Work item: Extend the Father's Day recollection of the 1968 backyard swimming pool, picking up right after its last sentence about the pumphouse/changing room.
+++ Text passage
In acknowledgment of Father’s Day, I pulled out a particular photo album that chronicles my father’s 1968 backyard project. This was no ordinary project, but like every other project he took on, it was accomplished during the daylight hours after he got home from his desk job and then consumed most of his weekend waking hours. He had been dreaming it up for a number of years, and then one day, grabbed a shovel and simply got started and didn’t quit until it was finished.
He was determined to build a full size swimming pool, by himself, with his own two hands. He did use our little Farmall Cub tractor to blade away the first layer of topsoil, but the rest of the digging was by the shovel-full. He wanted a kidney shaped pool rather than a rectangular one, so he soaked the wooden forms in water to form the graceful curves. The cement was poured by a cement truck, but the sidewalks were all self-mixed in our own little cement mixer that ran off a small engine. The tile that lined the top of the pool was all hand grouted and placed, square by square. The pumphouse/changing room was built alongside.
++++++
+++ Provided material
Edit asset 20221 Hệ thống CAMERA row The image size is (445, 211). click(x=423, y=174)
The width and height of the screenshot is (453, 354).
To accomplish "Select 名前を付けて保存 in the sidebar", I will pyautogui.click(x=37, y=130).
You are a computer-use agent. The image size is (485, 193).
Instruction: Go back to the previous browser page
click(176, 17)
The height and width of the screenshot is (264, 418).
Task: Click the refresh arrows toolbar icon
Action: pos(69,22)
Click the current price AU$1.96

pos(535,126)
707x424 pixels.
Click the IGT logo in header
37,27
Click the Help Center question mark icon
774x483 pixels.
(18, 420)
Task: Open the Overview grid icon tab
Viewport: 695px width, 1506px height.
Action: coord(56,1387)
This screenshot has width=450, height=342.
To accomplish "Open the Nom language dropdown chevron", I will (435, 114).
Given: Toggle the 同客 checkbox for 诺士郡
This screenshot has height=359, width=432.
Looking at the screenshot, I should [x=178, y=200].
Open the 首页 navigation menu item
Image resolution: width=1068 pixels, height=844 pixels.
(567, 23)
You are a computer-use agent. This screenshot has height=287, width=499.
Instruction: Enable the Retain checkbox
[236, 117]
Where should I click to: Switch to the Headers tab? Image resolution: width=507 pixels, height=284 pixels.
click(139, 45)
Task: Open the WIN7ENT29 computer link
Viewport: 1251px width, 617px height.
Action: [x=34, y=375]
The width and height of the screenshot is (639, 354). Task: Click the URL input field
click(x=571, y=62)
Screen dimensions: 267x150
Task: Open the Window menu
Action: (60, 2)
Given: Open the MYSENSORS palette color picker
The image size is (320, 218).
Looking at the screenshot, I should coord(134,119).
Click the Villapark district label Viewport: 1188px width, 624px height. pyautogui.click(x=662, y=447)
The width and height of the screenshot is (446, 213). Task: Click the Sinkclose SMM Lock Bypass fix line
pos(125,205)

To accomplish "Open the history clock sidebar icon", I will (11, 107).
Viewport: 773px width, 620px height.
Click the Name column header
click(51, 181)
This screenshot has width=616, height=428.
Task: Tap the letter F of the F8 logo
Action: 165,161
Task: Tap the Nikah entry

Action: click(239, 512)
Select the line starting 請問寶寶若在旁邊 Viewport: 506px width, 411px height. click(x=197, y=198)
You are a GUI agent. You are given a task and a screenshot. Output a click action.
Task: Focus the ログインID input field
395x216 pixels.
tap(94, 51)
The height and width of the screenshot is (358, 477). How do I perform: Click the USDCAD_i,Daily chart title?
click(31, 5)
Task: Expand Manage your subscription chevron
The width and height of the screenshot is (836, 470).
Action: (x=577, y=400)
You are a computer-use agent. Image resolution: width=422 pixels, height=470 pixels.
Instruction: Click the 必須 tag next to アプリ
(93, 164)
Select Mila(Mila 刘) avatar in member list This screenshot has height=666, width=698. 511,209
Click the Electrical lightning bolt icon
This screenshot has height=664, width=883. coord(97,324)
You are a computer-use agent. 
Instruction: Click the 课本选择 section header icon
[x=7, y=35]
++++++
Response to this task:
I was 14 that summer, not truly understanding how extraordinary an effort this was, but simply accepting it as another “dad” project like any other he finished through sheer will, stubbornness and a desire to go on to the next challenge. Now, over forty years later, as an adult who is plum tired at the end of an office/clinic work day, I marvel at his energy putting in another four or five hours of physical labor when he came home at night. No wonder he never suffered from insomnia.
Once the pool was declared finished, a hose ran water for several days, and it took 2 more days to heat it up to a temperature that was survivable. Then my dad took the first dive in.
Once he had taken that first dive, he was happy. He swam every once in awhile, but was soon onto another project (reconstructing a steel walled gas station that arrived on our farm in piles of panels on the back of a flat bed truck, so that he could have a full size “shop” to work on indoor projects during the winter). It was sufficient for him to just to be able to say he had done it himself.
So as I study the look on my father’s face in these photos, I am startled to see my self looking back at me, like a reflection in the water. I now realize determination and utter stubbornness can manifest in different ways. I have no mechanical skills whatsoever, but like my father, I always have a dream I’m pursuing, and I keep at it until it is accomplished.
Thanks to my dad for showing me how to dive right into life. The water’s fine.